Saldi mengucapkan sumpah sebagai hakim Mahkamah Konstitusi periode 2017-2022 di Istana Negara dengan disaksikan oleh Presiden Jokowi, Wapres Jusuf Kalla, pimpinan lembaga tinggi negara serta para Menteri Kabinet Kerja.
“Demi Allah, saya bersumpah akan memenuhi kewajiban saya sebagai hakim Mahkamah Konstitusi, memegang teguh UUD 1945 dan menjalankan segala peraturan perundang-udangan dengan selurus-lurusnya menurut UUD 1945 serta berbakti bagi nusa dan bangsa,” ucap Saldi Isra, hari ini, Selasa (11/4).

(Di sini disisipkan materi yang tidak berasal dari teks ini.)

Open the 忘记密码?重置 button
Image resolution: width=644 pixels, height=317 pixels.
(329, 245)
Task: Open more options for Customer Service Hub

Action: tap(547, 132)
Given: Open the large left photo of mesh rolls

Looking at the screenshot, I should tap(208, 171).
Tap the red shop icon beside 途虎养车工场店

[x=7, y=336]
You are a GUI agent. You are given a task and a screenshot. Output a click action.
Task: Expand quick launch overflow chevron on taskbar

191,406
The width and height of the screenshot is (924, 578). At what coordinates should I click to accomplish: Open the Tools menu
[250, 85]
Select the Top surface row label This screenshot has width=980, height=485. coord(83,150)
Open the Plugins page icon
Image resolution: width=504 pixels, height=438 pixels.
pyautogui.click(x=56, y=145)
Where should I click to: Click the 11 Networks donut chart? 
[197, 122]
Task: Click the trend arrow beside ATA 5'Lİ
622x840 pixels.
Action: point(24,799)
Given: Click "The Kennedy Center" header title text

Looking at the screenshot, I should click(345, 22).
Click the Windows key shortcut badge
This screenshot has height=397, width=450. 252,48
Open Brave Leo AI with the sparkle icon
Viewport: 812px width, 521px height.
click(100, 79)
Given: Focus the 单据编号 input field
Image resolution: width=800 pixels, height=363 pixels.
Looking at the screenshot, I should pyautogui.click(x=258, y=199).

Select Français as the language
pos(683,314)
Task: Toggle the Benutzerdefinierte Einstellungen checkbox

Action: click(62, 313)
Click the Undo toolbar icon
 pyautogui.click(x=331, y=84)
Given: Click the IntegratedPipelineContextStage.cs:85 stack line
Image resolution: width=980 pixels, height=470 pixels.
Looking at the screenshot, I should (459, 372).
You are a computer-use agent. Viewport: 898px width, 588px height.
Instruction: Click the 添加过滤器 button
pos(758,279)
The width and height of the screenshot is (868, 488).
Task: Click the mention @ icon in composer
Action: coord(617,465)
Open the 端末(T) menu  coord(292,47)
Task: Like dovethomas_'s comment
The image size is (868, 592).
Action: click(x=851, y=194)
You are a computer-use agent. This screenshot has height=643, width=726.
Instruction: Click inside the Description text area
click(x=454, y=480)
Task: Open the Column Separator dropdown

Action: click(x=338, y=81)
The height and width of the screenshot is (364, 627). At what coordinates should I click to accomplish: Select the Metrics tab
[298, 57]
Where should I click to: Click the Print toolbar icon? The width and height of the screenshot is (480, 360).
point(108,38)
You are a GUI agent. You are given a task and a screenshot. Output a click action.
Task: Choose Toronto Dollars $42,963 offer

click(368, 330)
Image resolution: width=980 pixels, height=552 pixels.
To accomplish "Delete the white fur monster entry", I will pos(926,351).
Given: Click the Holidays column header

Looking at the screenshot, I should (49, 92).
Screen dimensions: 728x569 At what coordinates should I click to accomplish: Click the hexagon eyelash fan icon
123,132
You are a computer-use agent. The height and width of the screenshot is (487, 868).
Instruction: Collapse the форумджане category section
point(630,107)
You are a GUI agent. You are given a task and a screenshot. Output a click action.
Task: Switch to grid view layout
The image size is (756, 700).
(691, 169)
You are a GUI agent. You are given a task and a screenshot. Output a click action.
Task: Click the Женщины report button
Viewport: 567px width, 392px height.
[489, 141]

Pengangkatan Saldi sebagai Hakim Konstitusi berdasarkan surat Keputusan Presiden No 40P/2017, setelah Jokowi memilih Saldi dari tiga calon yang diajukan oleh Panitia Seleksi Hakim MK.
Setelah mengucapkan sumpah, Pria kelahiran Paninggahan Solok, Sumatera Barat 20 Agustus 1968 ini, menandatangani berita acara pengucapan sumpah Hakim Konstitusi.
Saldi yang merupakan Guru Besar Hukum Tata Negara mendapatkan gelar Master of Public Administration dari Universitas Malaya, Malaysia, pada 2001 dan gelar doktor dari Universitas Gadjah Mada, Yogyakarta, pada 2009 dengan predikat cum laude. Ia juga meraih berbagai penghargaan seperti Tokoh Muda Inspiratif versi Kompas (2009), Bung Hatta Anti-Corruption Award (2004), dan Megawati Soekarnoputri Award sebagai Pahlawan Muda Bidang Pemberatansan Korupsi (2012).
Saldi banyak melahirkan karya-karya tulis yang merupakan hasil pemikirannya dalam dunia tata negara dan dukungan kepada gerakan anti korupsi.